Jill Remington Love received unanimous support of the Utah Senate on Tuesday as the executive director of the Utah Department of Heritage & Arts.
Gov. Gary Herbert announced the appointment of Love in November, but as a cabinet position the confirmation of the state Senate was needed before she could officially take the helm. She will begin serving as the executive director immediately.
The Department of Heritage & Arts is made up of six divisions, including the Division of Arts & Museums, Division of Indian Affairs, Division of State History, Office of Multicultural Affairs, UserveUtah, and the Utah State Library. The department has an annual operating budget of approximately $28 million.
“This department enriches the lives of Utahns through its cultural education, volunteerism, and celebration of our heritage,” Love said. “The many diverse programs of the department also serve as economic drivers in cities and towns throughout Utah, where we can partner with communities to celebrate their unique stories and talents.”
Love has worked for nearly 25 years within city government and private companies, often focusing on community and economic development. Her time included positions within three Salt Lake City mayoral administrations, most recently as the Director of Community and Economic Development for Ralph Becker’s administration. In that role, she was responsible for planning, housing and neighborhood development as well as the Salt Lake City Arts Council. Love also served as a Salt Lake City Councilwoman from 2001 to 2013.
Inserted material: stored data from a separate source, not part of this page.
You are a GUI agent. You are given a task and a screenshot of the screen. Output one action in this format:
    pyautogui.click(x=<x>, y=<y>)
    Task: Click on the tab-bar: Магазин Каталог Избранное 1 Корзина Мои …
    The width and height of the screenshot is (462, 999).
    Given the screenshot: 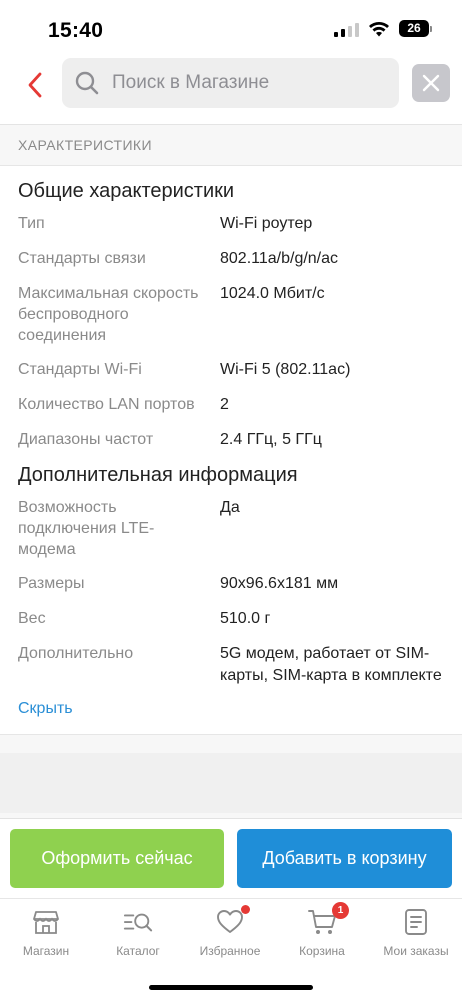 What is the action you would take?
    pyautogui.click(x=231, y=948)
Her work often involved engaging different cultural and civic communities in development efforts, and those experiences will influence her leadership of Heritage & Arts. As a councilwoman, she was a strong supporter of the arts and historical preservation. She also led the creation of the Salt Lake City Human Rights Commission, which has a similar mission to the Utah Office of Multicultural Affairs.
Carlton Christensen, who served with Love for 12 years on the Salt Lake City Council and is now the regional development director for Salt Lake County, applauded her appointment during her earlier confirmation hearing.
“We both believe in good governance … and I found her to be very pragmatic,” Christensen said. “She was always willing to bring disparate sides together to find a solution.”